(Required work): Copy out all the records below, substituting "Which point should I click to:" for each occurrence of "Where should I click to:" and leaving everything else unchanged.

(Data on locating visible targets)
_ _ _ _ _ _ _

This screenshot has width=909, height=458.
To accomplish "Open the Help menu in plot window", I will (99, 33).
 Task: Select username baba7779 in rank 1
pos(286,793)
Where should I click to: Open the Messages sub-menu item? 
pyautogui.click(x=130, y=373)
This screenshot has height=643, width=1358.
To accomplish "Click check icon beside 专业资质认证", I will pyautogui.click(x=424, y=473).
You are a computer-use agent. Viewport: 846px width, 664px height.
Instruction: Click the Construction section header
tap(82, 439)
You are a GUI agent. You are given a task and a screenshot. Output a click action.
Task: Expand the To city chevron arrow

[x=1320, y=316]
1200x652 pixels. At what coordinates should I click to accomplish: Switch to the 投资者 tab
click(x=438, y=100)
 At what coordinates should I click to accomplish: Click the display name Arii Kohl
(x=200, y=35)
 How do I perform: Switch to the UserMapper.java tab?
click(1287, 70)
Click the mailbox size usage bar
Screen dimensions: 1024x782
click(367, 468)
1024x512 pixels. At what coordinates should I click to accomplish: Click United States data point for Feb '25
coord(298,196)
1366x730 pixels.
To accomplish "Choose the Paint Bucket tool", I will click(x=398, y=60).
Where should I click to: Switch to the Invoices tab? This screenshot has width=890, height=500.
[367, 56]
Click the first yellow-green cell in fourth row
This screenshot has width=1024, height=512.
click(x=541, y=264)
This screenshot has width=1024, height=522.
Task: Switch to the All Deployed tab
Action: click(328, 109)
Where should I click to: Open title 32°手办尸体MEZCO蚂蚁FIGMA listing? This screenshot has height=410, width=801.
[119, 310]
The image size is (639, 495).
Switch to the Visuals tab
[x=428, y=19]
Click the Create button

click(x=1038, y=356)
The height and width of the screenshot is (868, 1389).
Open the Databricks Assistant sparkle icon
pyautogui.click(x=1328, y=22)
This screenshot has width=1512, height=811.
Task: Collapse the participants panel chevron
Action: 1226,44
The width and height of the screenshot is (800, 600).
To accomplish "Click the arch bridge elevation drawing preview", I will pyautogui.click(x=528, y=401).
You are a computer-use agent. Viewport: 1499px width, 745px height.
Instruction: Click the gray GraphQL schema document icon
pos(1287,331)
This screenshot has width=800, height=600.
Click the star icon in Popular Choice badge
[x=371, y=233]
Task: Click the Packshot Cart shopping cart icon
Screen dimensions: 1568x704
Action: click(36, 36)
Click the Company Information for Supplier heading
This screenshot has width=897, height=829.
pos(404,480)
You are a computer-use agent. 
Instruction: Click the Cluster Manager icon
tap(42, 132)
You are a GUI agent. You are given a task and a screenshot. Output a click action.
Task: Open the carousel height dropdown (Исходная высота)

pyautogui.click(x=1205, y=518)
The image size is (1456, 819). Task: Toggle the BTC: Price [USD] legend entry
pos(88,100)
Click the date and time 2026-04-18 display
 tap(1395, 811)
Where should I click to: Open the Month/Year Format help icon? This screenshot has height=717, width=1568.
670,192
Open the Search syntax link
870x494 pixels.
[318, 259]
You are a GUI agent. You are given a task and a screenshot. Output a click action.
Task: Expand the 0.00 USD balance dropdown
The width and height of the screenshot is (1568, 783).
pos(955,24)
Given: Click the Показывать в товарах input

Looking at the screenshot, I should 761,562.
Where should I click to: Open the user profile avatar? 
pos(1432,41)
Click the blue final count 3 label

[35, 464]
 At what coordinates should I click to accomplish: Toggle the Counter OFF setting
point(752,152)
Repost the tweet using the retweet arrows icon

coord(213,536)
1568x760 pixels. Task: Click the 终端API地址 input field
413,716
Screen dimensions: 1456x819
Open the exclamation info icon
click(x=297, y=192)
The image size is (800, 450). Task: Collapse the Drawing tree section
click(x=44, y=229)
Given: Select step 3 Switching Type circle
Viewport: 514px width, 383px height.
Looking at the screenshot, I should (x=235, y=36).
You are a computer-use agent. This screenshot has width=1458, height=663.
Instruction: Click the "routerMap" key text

_ _ _ _ _ _ _

(Exercise response):
This screenshot has width=909, height=458.
To accomplish "Open the Help menu in plot window", I will (99, 33).
 Task: Select username baba7779 in rank 1
pos(286,793)
Which point should I click to: Open the Messages sub-menu item? 
pyautogui.click(x=130, y=373)
This screenshot has height=643, width=1358.
To accomplish "Click check icon beside 专业资质认证", I will pyautogui.click(x=424, y=473).
You are a computer-use agent. Viewport: 846px width, 664px height.
Instruction: Click the Construction section header
tap(82, 439)
You are a GUI agent. You are given a task and a screenshot. Output a click action.
Task: Expand the To city chevron arrow

[x=1320, y=316]
1200x652 pixels. At what coordinates should I click to accomplish: Switch to the 投资者 tab
click(x=438, y=100)
 At what coordinates should I click to accomplish: Click the display name Arii Kohl
(x=200, y=35)
 How do I perform: Switch to the UserMapper.java tab?
click(1287, 70)
Click the mailbox size usage bar
Screen dimensions: 1024x782
click(367, 468)
1024x512 pixels. At what coordinates should I click to accomplish: Click United States data point for Feb '25
coord(298,196)
1366x730 pixels.
To accomplish "Choose the Paint Bucket tool", I will click(x=398, y=60).
Which point should I click to: Switch to the Invoices tab? This screenshot has width=890, height=500.
[367, 56]
Click the first yellow-green cell in fourth row
This screenshot has width=1024, height=512.
click(x=541, y=264)
This screenshot has width=1024, height=522.
Task: Switch to the All Deployed tab
Action: click(328, 109)
Which point should I click to: Open title 32°手办尸体MEZCO蚂蚁FIGMA listing? This screenshot has height=410, width=801.
[119, 310]
The image size is (639, 495).
Switch to the Visuals tab
[x=428, y=19]
Click the Create button

click(x=1038, y=356)
The height and width of the screenshot is (868, 1389).
Open the Databricks Assistant sparkle icon
pyautogui.click(x=1328, y=22)
This screenshot has width=1512, height=811.
Task: Collapse the participants panel chevron
Action: 1226,44
The width and height of the screenshot is (800, 600).
To accomplish "Click the arch bridge elevation drawing preview", I will pyautogui.click(x=528, y=401).
You are a computer-use agent. Viewport: 1499px width, 745px height.
Instruction: Click the gray GraphQL schema document icon
pos(1287,331)
This screenshot has width=800, height=600.
Click the star icon in Popular Choice badge
[x=371, y=233]
Task: Click the Packshot Cart shopping cart icon
Screen dimensions: 1568x704
Action: click(36, 36)
Click the Company Information for Supplier heading
This screenshot has width=897, height=829.
pos(404,480)
You are a computer-use agent. 
Instruction: Click the Cluster Manager icon
tap(42, 132)
You are a GUI agent. You are given a task and a screenshot. Output a click action.
Task: Open the carousel height dropdown (Исходная высота)

pyautogui.click(x=1205, y=518)
The image size is (1456, 819). Task: Toggle the BTC: Price [USD] legend entry
pos(88,100)
Click the date and time 2026-04-18 display
 tap(1395, 811)
Which point should I click to: Open the Month/Year Format help icon? This screenshot has height=717, width=1568.
670,192
Open the Search syntax link
870x494 pixels.
[318, 259]
You are a GUI agent. You are given a task and a screenshot. Output a click action.
Task: Expand the 0.00 USD balance dropdown
The width and height of the screenshot is (1568, 783).
pos(955,24)
Given: Click the Показывать в товарах input

Looking at the screenshot, I should 761,562.
Which point should I click to: Open the user profile avatar? 
pos(1432,41)
Click the blue final count 3 label

[35, 464]
 At what coordinates should I click to accomplish: Toggle the Counter OFF setting
point(752,152)
Repost the tweet using the retweet arrows icon

coord(213,536)
1568x760 pixels. Task: Click the 终端API地址 input field
413,716
Screen dimensions: 1456x819
Open the exclamation info icon
click(x=297, y=192)
The image size is (800, 450). Task: Collapse the Drawing tree section
click(x=44, y=229)
Given: Select step 3 Switching Type circle
Viewport: 514px width, 383px height.
Looking at the screenshot, I should (x=235, y=36).
You are a computer-use agent. This screenshot has width=1458, height=663.
Instruction: Click the "routerMap" key text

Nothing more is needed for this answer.